1. Base Salary: Employee shall receive an annual salary of $187,500 (the “Base Salary”). Employer may adjust the Base Salary from time to time based upon the Board’s evaluation of Employee’s performance. In no event, however, will the Base Salary be reduced without Employee’s written concurrence.

 

2. Performance Bonuses: Employee may receive an annual performance bonus at the discretion of the Board which shall not exceed 50% of the Base Salary.

 

3. Vacation: Employee is entitled to four weeks paid vacation time per year on a non-cumulative basis.

 

4. Medical Benefits and Other Plans: Employee shall be permitted to participate in all medical and healthcare benefit plans provided by Bancshares to its officers.
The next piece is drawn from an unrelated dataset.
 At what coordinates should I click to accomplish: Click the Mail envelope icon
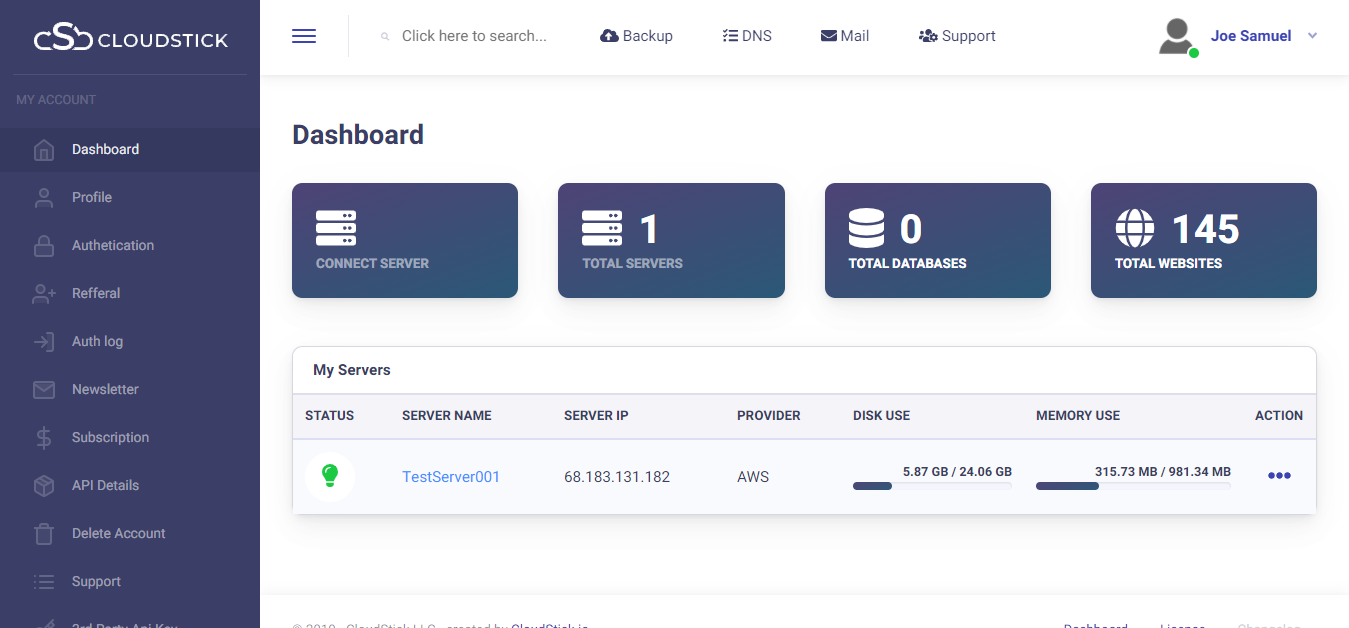pos(828,36)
Employee shall also be permitted to participate in all other benefit plans offered to Bank officers.

 

5. Continuing Education: Employer will reimburse Employee for admission or attendance fees for pre-approved educational meetings or seminars offered by such organizations as the Florida Bankers Association.

 

6. Automobile Allowance: For the initial three-year term of the Agreement, Employee shall be entitled to use of a Bancshares-owned automobile in accordance with the Employer’s policies. During any renewal period, Employer shall increase the Base Salary by no less than $6,000 to compensate Employee for his automobile-related expenses. For any business trips Employee is required to take from the county where he is based, Employer shall reimburse Employee for any actually incurred gasoline expenses.

 

7. Change in Control Payment: A “Change-in-Control” of the Employer shall mean the first to occur of any one or more of the following:

 

  (i) any transaction, whether by merger, consolidation, asset sale, recapitalization, reorganization, combination, stock purchase, tender offer, reverse stock split, or otherwise, which results in the acquisition of, or beneficial ownership (as such term is defined under rules and regulations promulgated under the Securities Exchange Act of 1934, as amended) by any person or entity or any group of persons or entities (other than the group consisting of a majority of the directors currently serving on the Board of Directors as of the date of this Agreement) “acting in concert,” as contemplated by Section 225.41 of the Federal Reserve Board of Governors’ Regulation Y, of 25% or more of the outstanding shares of common stock of the Employer, or

 

  (ii) the sale of all or substantially all of the assets of the Employer; or

 

  (iii) the liquidation of the Employer or a material amount of Employer’s assets;

 

  (iv) a change in the majority of the members of the Employer’s Board of Directors, other than through new directors nominated or appointed by the Employer’s Nominating Committee or Board of Directors; or


  (v) the takeover or control of all or substantially all of the operations of Employer, through any of the means specified above.

 

Upon the occurrence of a Change-in-Control, Employer shall pay to Employee a lump sum equal to 2.9 times his then current Base Salary, plus the average of employee’s last two cash bonuses.